Corner Detection

  • Corner detection is an important operation in computer vision for identifying and localizing corners in an image. 

  • This feature is widely used for object detection, tracking, and image registration. 

  • OpenCV provides several algorithms for corner detection, like - Harris corner detection, Shi-Tomasi corner detection, and FAST (Features from Accelerated Segment Test) corner detection

In this tutorial, we’ll learn about corner detection in OpenCV. We’ll use the Harris corner detection algorithm to detect corners.

What is the Harris corner detection algorithm in OpenCV?

  • Harris corner detection algorithm is a computer vision algorithm that is used to identify the corners in an image.

  • It was developed by Chris Harris and Mike Stephens in 1988.

  • It works by finding the regions in an image where the intensity changes significantly in all directions.

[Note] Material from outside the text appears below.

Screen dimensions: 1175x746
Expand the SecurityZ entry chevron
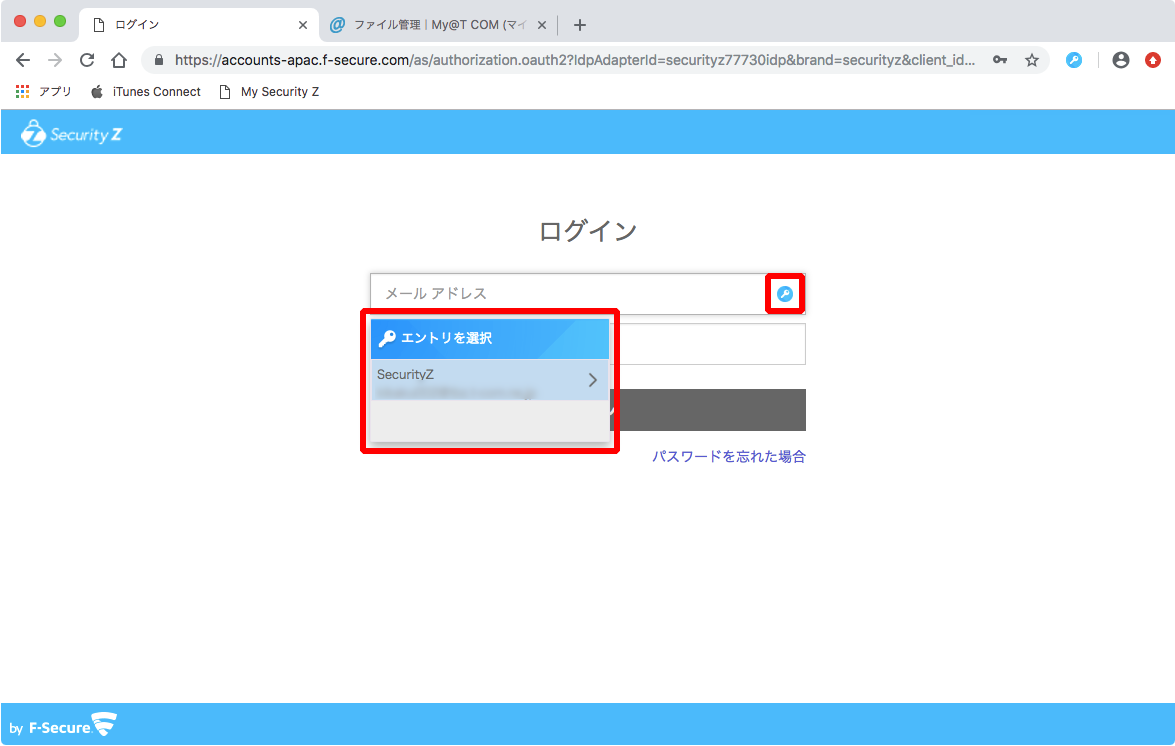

  • The algorithm operates by computing a "corner response" function at each pixel in the image.

  • After the corner response function has been computed for each pixel in the image, a threshold is applied to determine which pixels are corners.

  • Pixels with a corner response function value above the threshold are considered corners.




import cv2
import numpy as np
img = cv2.imread('drawing-2.jpg')
gray = cv2.cvtColor(img, cv2.COLOR_BGR2GRAY)
gray = np.float32(gray)
corners = cv2.cornerHarris(gray, 3, 0, 0.05)
corners = cv2.dilate(corners, None)
img[corners > 0.01 * corners.max()]=[0, 0, 255]
cv2.imshow('Image with Corners', img)
  • First we imported required libraries.

  • Then, we used cv2.imread() to read the image and cv2.cvtcolor() to convert the image into grayscale.

  • Then, we converted the data type to 32-bit floating point.

  • Then, we applied the cv2.cornerHarris method with some parameters to detect the corners.

  • Then, we used cv2.dilate to dilate the detected corners to make them more visible.

  • Then, we set up a threshold value for the corner response, where only the corners with a response higher than a certain threshold are selected. 

  • At last, we used cv2.imshow function to display the final result.